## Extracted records
▶
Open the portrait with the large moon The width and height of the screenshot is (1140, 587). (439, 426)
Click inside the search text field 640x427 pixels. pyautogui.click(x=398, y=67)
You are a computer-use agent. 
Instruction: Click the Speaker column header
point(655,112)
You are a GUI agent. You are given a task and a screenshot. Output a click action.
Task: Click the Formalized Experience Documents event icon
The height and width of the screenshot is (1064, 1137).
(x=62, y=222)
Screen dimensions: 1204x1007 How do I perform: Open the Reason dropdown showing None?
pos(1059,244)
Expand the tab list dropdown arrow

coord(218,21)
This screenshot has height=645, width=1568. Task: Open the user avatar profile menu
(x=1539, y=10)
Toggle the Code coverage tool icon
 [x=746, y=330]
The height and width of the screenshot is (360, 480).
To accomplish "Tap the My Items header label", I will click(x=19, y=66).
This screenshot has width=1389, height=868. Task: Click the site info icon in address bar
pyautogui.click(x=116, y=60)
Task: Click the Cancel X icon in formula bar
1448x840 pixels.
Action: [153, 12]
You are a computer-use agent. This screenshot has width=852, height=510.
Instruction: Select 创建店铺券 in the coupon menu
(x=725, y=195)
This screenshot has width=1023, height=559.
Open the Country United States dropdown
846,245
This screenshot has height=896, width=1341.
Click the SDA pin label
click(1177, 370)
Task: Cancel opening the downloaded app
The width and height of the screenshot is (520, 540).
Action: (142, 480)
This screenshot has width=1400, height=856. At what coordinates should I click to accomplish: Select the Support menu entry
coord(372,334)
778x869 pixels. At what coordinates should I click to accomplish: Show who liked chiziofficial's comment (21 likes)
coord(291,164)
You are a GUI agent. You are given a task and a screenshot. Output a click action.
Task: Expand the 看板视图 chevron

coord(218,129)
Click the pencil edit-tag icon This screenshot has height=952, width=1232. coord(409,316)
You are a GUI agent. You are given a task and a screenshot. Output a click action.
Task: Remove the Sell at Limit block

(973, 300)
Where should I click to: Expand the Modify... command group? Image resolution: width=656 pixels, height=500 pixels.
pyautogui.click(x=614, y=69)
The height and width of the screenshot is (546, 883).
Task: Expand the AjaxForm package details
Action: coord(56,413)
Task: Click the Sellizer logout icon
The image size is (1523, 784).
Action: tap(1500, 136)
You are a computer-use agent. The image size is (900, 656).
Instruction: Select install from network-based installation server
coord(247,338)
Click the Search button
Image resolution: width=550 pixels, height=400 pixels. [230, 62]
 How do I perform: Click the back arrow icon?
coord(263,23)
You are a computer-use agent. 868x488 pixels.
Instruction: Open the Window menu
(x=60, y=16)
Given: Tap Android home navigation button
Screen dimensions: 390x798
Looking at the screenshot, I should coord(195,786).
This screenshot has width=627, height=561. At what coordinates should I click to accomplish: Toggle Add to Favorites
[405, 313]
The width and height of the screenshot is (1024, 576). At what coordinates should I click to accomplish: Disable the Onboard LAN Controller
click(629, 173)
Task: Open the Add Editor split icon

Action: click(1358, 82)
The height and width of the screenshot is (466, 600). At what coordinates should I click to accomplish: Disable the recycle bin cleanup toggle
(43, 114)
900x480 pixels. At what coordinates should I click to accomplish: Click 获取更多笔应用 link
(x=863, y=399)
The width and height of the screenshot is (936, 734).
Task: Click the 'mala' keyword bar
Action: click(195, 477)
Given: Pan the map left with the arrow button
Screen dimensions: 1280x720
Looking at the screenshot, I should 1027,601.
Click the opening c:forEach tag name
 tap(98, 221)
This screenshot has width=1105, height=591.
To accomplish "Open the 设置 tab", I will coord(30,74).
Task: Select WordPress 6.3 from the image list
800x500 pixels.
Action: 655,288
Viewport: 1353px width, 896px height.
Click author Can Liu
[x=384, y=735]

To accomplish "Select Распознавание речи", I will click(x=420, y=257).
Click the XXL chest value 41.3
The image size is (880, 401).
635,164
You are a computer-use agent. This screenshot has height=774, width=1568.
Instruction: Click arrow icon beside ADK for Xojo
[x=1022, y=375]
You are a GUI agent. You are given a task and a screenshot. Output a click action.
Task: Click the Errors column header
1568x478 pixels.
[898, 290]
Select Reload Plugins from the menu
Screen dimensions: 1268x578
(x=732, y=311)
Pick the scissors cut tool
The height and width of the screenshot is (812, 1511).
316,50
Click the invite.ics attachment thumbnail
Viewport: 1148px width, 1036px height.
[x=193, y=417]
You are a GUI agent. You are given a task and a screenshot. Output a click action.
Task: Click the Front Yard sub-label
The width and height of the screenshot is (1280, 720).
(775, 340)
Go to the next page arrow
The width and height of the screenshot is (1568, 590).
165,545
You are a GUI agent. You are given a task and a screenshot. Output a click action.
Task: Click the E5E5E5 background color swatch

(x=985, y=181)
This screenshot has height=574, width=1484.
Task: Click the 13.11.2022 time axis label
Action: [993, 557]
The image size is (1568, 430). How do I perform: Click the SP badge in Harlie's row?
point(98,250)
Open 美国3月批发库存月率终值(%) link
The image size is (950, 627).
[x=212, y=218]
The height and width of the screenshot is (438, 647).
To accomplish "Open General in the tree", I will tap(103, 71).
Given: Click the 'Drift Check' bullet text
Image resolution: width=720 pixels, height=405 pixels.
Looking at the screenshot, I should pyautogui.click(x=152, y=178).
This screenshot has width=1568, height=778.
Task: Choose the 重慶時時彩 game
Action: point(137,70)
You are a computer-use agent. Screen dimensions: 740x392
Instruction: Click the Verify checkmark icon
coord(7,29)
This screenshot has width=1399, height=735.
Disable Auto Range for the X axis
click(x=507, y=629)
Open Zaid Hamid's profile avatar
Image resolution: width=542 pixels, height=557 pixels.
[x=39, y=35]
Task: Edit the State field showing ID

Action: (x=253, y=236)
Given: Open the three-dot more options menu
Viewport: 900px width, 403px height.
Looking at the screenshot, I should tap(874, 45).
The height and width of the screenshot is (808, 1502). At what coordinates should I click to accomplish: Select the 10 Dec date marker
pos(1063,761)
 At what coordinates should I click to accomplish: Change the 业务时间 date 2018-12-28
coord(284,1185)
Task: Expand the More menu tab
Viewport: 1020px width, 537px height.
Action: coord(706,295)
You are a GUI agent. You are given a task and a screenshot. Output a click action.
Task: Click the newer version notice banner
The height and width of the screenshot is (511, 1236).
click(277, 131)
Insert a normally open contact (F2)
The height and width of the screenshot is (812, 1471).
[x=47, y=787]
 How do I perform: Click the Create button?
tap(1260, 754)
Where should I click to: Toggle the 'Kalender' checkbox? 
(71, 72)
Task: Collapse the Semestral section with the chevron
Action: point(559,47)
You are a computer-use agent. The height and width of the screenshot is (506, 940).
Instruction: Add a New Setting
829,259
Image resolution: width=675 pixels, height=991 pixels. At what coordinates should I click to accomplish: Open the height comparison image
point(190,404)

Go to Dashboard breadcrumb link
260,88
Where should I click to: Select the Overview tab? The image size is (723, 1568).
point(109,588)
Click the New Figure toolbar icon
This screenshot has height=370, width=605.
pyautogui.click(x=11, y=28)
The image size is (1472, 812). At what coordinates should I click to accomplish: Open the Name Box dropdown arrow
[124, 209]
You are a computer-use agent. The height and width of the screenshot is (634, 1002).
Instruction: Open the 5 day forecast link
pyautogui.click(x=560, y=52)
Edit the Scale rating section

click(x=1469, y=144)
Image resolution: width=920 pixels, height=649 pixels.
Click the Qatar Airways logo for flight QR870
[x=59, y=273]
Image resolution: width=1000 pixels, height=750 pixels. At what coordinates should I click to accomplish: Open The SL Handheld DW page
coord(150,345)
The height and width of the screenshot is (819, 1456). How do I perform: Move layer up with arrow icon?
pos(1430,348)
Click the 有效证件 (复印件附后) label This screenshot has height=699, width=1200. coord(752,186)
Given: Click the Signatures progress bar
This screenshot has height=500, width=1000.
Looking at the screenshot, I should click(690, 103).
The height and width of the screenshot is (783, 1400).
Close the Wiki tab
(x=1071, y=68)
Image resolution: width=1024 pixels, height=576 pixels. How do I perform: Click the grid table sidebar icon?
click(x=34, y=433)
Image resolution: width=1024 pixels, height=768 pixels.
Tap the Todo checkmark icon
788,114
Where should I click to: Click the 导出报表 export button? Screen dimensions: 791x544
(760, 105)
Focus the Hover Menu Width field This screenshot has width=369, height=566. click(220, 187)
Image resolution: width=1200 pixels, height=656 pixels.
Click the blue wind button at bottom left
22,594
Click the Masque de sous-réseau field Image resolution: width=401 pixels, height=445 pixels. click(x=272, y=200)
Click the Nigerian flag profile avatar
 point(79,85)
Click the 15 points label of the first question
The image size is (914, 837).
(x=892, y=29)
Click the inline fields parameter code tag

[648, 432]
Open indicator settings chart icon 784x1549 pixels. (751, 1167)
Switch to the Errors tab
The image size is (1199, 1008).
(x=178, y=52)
◀
## The problem
Present the listing lines as a numbered list, skipping blank lines. Begin at the line that has "Task: Open the Add Editor split icon" and stop after the line that has "Looking at the screenshot, I should 1027,601.".

## Answer for the task
1. Task: Open the Add Editor split icon
2. Action: click(1358, 82)
3. The height and width of the screenshot is (466, 600). At what coordinates should I click to accomplish: Disable the recycle bin cleanup toggle
4. (43, 114)
5. 900x480 pixels. At what coordinates should I click to accomplish: Click 获取更多笔应用 link
6. (x=863, y=399)
7. The width and height of the screenshot is (936, 734).
8. Task: Click the 'mala' keyword bar
9. Action: click(195, 477)
10. Given: Pan the map left with the arrow button
11. Screen dimensions: 1280x720
12. Looking at the screenshot, I should 1027,601.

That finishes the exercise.